___ Selected excerpt

Day five dawned and looked, again, unpromising, but is an example of how the weather up in Scotland can be deceptive. Again the group headed out to shoot the Sligachan river below the Cullin. There was not a star in the sky and the cloud hung low over the ridge. It had the makings of a dead loss. However, the old adage that the “harder I work, the luckier I get” proved true. Very gradually the clouds began to move and the light rose spectacularly. The diligence and effort of the group was rewarded with some great images of the Cullin with the mighty falls of Sligachan in the foreground, and all before breakfast.

Our next destination was the misleadingly named “Fairy Pools”. These are found in Glen Brittle on the opposite side of the Cullin Ridge to our hotel. Misleadingly named, because once up there, the effect is not dainty but dramatic. The river gushes off of the mountains and tumbles through an amazing series of pools and waterfalls. This is a place to devote at least several hours to if you visit. The Cullin wrap around you the closer you get and have a dark, ominous feel. The pools are full of amazing turquoise and green colours in the water. In summer they can reduce to a trickle but at this time of year the flow is perfect. The compositions are endless and absorbing.

It was here I met my nemesis. The group had gone on ahead of me and I was plodding up alone (my broken ankle, though fixed, is still not 100%). At one point on the path in to the falls there is a stream to cross. What, for most people, would be a straightforward hop, skip and jump across some rocks, bought flooding back to me the place of my fall back in January. The rocks were slab like, running in water. The jumps just uncomfortably wide. I had my newly acquired walking poles and after much debate with myself, including walking up and down the river side looking for alternate safer crossing points, I braced myself to cross. I got to the half way point but the final two moves were just too risky. I feared for my footing and the memories of three months being unable to walk forced me to decide to withdraw rather than risk another fall. It was hard to admit defeat. You really feel a wuss. I have crossed that stream before without a thought and I knew the images above were going to be great but I just couldn’t take the risk. There is also a tendency after a fall to be over cautious and this can lead to falls – not trusting your bodies balance and ability to keep you upright. I just didn’t feel I could trust myself to make the leap and so I missed out on the location. Not a nice feeling. Next time I come back here, when my ankle is stronger, I am determined to get back up to the Fairy Pools.

We headed off afterwards to The Old Ship Inn in Carbost. The Carrot cake there was simply astounding. I have eaten a lot of Carrot cake in my life (way to much, if the truth be told) but this was BY FAR the best. It was so good we decided to book a table to go back for our evening meal.

Our final destination was Talisker Bay and here we worked the wonderful dual coloured sand and boulder field, along with the rock stack and the ‘Icelandic’ waterfall pouring over the cliff face. Sunset was beautiful, especially after the sun has moved below the horizon, the deep blues really suiting the drama of the location. A great day in the field.

______
___ Recorded information

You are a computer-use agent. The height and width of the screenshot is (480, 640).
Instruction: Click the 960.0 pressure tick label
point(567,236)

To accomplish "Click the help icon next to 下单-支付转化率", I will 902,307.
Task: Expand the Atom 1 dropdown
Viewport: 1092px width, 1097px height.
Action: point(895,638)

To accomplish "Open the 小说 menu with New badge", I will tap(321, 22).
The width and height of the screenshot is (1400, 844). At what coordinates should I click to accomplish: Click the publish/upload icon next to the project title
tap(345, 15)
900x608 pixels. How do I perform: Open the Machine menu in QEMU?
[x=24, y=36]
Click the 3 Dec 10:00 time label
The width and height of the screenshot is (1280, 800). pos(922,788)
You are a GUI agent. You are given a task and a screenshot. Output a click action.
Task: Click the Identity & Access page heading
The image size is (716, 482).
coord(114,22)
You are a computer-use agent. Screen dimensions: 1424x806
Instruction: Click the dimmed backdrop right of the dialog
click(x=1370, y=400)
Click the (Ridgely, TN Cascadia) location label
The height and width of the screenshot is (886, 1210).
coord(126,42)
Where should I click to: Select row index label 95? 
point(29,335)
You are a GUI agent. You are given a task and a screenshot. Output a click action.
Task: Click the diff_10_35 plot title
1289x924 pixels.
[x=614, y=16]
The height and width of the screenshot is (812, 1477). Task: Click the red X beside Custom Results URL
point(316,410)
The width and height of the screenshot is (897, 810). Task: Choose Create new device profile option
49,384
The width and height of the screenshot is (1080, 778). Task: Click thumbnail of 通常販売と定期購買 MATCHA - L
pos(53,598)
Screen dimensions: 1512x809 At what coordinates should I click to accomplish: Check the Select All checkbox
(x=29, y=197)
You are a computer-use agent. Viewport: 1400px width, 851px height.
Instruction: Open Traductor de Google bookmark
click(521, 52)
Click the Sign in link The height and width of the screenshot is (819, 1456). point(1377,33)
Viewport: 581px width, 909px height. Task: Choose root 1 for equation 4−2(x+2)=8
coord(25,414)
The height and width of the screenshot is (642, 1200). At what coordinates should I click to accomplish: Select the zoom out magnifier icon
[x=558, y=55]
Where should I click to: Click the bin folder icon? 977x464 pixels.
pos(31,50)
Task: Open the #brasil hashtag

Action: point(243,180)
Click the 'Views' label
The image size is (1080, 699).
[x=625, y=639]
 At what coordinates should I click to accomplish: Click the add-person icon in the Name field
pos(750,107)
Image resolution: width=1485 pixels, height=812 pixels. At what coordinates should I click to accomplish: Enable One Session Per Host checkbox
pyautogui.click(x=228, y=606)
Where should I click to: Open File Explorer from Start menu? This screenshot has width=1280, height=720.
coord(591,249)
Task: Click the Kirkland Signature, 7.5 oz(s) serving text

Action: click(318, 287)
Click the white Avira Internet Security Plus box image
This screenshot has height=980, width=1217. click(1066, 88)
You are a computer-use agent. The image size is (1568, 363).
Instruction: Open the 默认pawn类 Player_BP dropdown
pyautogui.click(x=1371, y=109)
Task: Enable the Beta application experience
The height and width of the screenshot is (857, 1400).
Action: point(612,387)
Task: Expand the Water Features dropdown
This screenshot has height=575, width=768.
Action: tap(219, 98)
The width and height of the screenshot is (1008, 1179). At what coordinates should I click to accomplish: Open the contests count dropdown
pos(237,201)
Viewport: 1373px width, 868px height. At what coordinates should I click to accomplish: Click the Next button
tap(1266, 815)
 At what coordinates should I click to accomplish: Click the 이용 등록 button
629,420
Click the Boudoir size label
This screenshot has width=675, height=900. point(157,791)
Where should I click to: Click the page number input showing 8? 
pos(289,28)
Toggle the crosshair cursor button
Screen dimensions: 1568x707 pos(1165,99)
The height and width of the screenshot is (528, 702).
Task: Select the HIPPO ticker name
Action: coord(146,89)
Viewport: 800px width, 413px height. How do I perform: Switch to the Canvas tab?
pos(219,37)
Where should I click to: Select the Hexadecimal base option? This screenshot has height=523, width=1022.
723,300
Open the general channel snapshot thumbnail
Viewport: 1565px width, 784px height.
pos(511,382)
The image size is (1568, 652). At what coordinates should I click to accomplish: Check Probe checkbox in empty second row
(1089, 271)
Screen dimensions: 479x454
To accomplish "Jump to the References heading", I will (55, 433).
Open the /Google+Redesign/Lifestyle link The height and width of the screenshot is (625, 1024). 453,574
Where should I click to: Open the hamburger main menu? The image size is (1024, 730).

______

● **Requests**:
(a) Print the part of the trip account from "We headed off" up to and including "in the field.".
(b) According to the trip account, where did the group eat the carrot cake that was the best the writer had ever had?
(c) Based on the trip account, why did the writer turn back at the stream on the path to the Fairy Pools?
Use only the trip account, not the data, to respond.

● **Answers for the exercise**:
(a)
We headed off afterwards to The Old Ship Inn in Carbost. The Carrot cake there was simply astounding. I have eaten a lot of Carrot cake in my life (way to much, if the truth be told) but this was BY FAR the best. It was so good we decided to book a table to go back for our evening meal.

Our final destination was Talisker Bay and here we worked the wonderful dual coloured sand and boulder field, along with the rock stack and the ‘Icelandic’ waterfall pouring over the cliff face. Sunset was beautiful, especially after the sun has moved below the horizon, the deep blues really suiting the drama of the location. A great day in the field.

(b) The Old Ship Inn in Carbost.

(c) The writer's ankle, broken in a fall in January, was still not fully strong, and the final two moves across the wet, slab-like rocks felt too risky. Fearing for their footing and remembering three months of being unable to walk, the writer withdrew rather than risk another fall.